*** Document section Section Begins ***
If you’ve seen one giant squid, you’ve seen them all

Researchers’ “very weird” discovery: squids from different parts of the world share the same DNA

(AP Photo/ NHK/NEP/Discovery Channel)

In a DNA study of 43 squid from different parts of the world, including the U.S., Japan, South Africa, New Zealand, scientists came up with findings they’ve described as “very weird.”

In the past, researchers have believed there were eight different species of squids, based on their different appearances and locations.

But this new study—done by a group of international researchers, with findings in the Proceedings of the Royal Society B.—has determined that there is only one species and that these cephalopods have almost identical DNA.

The researchers cannot fully explain this situation, but think that migration plays a part in how squid from Japan and Florida could have the same DNA. Instead of living together, the larval stage squids disperse to different parts of the world ocean.

Nature journal speculates that this similar genetic sequencing means there was an “evolutionary bottleneck” and that they were likely driven close to extinction in the past—and that they are susceptible to future problems in that area.

Not much is known about this deep-water living creature. And its size and mysteriousness has made it an inspiration for sea-monster legends—like the Scandinavian ship-destroying Kraken. While some believe they can reach 50m in length, scientists prefer an estimate of 18m.
*** Document section Section Ends ***
◆ Set of tasks:
A) Copy the part of the squid article that opens with the words containing "In a DNA study" and closes with "appearances and locations.", renaming "species" as "kinds".
B) Answer these questions from the squid article.
(i) How many squid were included in the DNA study?
(ii) How many species of squid did researchers believe existed in the past?
(iii) What length estimate do scientists prefer?
The material that follows is separate from the squid article.
*** Dataset content Section Begins ***
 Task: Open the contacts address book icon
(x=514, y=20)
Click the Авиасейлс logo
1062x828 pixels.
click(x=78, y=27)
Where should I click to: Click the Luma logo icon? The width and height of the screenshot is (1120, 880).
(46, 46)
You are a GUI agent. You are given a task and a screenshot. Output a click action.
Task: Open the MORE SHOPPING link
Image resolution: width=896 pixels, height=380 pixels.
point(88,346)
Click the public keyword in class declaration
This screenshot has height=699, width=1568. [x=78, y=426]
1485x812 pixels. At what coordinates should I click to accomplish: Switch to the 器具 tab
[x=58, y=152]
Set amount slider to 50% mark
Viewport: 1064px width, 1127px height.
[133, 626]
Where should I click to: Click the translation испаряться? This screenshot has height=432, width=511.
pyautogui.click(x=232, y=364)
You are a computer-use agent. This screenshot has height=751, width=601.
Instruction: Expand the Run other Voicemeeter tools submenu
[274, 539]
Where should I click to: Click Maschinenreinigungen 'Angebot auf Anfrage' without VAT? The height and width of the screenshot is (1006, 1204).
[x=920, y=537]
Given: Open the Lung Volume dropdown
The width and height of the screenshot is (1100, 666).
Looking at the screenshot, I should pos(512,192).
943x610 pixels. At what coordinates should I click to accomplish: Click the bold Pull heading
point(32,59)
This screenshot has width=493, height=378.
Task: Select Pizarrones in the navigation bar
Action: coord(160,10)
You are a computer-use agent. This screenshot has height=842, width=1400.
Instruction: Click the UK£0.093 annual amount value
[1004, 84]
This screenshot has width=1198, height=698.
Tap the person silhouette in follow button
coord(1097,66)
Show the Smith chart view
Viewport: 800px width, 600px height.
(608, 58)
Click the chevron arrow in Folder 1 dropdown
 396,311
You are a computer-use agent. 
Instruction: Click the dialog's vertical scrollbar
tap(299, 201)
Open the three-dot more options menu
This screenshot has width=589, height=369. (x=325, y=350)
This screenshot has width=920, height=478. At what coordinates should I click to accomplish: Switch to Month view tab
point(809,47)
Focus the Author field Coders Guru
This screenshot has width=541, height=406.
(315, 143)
*** Dataset content Section Ends ***
◆ Answers below:
A)
In a DNA study of 43 squid from different parts of the world, including the U.S., Japan, South Africa, New Zealand, scientists came up with findings they’ve described as “very weird.”

In the past, researchers have believed there were eight different kinds of squids, based on their different appearances and locations.

B)
(i) 43
(ii) Eight
(iii) 18m